:: Supplied data
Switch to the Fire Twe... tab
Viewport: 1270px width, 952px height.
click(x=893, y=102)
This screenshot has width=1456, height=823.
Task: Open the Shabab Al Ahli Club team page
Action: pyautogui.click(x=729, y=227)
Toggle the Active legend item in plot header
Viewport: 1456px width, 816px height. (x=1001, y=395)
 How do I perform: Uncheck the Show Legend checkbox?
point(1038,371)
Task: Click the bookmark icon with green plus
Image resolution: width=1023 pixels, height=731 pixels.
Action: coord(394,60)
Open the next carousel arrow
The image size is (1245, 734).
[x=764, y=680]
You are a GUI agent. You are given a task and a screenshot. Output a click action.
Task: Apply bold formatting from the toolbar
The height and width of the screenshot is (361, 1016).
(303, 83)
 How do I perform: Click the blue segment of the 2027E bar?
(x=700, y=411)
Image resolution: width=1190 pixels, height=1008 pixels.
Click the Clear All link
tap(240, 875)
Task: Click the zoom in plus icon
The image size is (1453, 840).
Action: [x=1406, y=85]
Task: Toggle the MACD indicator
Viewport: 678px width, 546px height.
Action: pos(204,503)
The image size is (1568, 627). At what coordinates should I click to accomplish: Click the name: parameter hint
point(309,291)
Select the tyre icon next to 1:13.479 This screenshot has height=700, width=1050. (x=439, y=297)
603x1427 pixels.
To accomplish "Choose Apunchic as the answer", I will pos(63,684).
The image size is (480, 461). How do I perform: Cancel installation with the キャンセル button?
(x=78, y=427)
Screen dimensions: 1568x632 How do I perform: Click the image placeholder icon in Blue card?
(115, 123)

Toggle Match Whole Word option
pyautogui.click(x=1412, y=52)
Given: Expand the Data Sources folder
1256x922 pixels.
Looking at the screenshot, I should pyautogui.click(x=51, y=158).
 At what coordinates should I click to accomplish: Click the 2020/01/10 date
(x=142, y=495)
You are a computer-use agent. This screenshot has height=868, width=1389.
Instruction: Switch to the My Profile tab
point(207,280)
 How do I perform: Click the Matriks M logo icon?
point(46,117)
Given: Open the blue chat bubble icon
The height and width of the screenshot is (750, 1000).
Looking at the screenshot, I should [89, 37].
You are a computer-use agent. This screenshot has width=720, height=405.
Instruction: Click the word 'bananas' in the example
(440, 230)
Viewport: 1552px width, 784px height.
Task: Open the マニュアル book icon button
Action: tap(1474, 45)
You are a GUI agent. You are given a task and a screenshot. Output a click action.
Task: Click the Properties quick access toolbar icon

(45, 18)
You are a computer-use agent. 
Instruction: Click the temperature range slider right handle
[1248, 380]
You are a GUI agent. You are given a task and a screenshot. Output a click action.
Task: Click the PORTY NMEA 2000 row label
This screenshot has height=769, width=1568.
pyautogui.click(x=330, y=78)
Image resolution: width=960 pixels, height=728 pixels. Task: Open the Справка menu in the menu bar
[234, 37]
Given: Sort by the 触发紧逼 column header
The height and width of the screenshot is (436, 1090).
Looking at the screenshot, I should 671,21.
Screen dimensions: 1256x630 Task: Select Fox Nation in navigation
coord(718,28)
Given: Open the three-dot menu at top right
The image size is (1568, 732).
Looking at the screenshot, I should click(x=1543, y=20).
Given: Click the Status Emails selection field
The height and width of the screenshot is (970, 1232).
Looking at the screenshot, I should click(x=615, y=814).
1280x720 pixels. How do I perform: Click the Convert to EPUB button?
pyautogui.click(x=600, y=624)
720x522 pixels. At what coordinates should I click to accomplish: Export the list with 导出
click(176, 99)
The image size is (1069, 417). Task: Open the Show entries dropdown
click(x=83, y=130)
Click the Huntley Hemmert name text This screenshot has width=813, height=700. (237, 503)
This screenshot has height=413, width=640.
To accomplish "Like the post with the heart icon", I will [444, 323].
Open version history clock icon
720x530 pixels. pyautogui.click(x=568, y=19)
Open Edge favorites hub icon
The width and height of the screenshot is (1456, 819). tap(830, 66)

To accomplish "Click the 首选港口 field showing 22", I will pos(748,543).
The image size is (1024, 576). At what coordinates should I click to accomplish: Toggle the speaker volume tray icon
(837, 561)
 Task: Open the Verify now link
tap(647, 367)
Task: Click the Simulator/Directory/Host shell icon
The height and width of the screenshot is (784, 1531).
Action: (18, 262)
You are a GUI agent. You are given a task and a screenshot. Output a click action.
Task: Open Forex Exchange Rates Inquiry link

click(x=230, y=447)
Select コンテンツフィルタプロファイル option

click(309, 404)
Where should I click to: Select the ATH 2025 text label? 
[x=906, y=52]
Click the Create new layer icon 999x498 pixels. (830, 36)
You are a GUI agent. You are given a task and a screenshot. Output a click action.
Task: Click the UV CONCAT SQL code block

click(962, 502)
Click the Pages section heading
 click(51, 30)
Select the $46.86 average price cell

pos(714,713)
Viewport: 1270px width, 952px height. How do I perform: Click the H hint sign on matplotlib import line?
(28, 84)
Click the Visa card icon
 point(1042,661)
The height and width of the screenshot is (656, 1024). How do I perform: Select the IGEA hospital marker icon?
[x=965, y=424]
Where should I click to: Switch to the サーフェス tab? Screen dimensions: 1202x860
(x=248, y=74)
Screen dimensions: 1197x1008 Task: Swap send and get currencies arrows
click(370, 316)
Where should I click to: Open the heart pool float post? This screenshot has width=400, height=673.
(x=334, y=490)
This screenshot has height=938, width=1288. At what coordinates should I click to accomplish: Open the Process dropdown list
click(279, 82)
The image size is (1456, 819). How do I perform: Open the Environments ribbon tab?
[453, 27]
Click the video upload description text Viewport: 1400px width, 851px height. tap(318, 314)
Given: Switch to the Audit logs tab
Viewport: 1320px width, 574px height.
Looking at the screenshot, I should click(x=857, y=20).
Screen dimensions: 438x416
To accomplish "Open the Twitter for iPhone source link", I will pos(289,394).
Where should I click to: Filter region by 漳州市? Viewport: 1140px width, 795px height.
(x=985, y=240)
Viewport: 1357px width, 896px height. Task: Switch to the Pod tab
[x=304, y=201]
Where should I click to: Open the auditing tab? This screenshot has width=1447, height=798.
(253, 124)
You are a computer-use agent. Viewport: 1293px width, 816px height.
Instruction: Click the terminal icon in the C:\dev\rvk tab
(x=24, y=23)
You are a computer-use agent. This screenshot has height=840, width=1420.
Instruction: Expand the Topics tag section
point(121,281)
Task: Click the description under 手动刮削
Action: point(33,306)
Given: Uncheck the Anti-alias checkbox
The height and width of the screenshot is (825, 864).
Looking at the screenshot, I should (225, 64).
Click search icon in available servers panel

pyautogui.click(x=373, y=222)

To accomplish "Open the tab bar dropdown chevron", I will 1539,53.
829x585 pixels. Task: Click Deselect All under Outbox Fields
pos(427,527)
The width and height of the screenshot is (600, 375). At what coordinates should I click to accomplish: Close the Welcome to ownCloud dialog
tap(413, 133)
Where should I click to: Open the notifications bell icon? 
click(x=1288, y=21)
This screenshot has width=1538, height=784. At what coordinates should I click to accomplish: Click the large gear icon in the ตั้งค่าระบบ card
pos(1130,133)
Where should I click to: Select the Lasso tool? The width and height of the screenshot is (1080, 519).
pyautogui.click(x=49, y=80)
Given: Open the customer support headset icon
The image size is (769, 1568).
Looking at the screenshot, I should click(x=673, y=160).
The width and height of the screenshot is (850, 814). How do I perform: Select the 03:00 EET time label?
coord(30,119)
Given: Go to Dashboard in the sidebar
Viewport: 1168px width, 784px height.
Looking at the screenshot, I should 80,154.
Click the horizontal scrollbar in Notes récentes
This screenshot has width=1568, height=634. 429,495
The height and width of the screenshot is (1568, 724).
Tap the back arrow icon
::::
To be done
Output the lines of the material from the one containing "This screenshot has height=413, width=640." through the one containing "Click the Create", both included, as a Markdown table with the columns Row and Line. Leave out blank lines.

Solution for this problem
| Row | Line |
|---|---|
| 1 | This screenshot has height=413, width=640. |
| 2 | To accomplish "Like the post with the heart icon", I will [444, 323]. |
| 3 | Open version history clock icon |
| 4 | 720x530 pixels. pyautogui.click(x=568, y=19) |
| 5 | Open Edge favorites hub icon |
| 6 | The width and height of the screenshot is (1456, 819). tap(830, 66) |
| 7 | To accomplish "Click the 首选港口 field showing 22", I will pos(748,543). |
| 8 | The image size is (1024, 576). At what coordinates should I click to accomplish: Toggle the speaker volume tray icon |
| 9 | (837, 561) |
| 10 |  Task: Open the Verify now link |
| 11 | tap(647, 367) |
| 12 | Task: Click the Simulator/Directory/Host shell icon |
| 13 | The height and width of the screenshot is (784, 1531). |
| 14 | Action: (18, 262) |
| 15 | You are a GUI agent. You are given a task and a screenshot. Output a click action. |
| 16 | Task: Open Forex Exchange Rates Inquiry link |
| 17 | click(x=230, y=447) |
| 18 | Select コンテンツフィルタプロファイル option |
| 19 | click(309, 404) |
| 20 | Where should I click to: Select the ATH 2025 text label?  |
| 21 | [x=906, y=52] |
| 22 | Click the Create new layer icon 999x498 pixels. (830, 36) |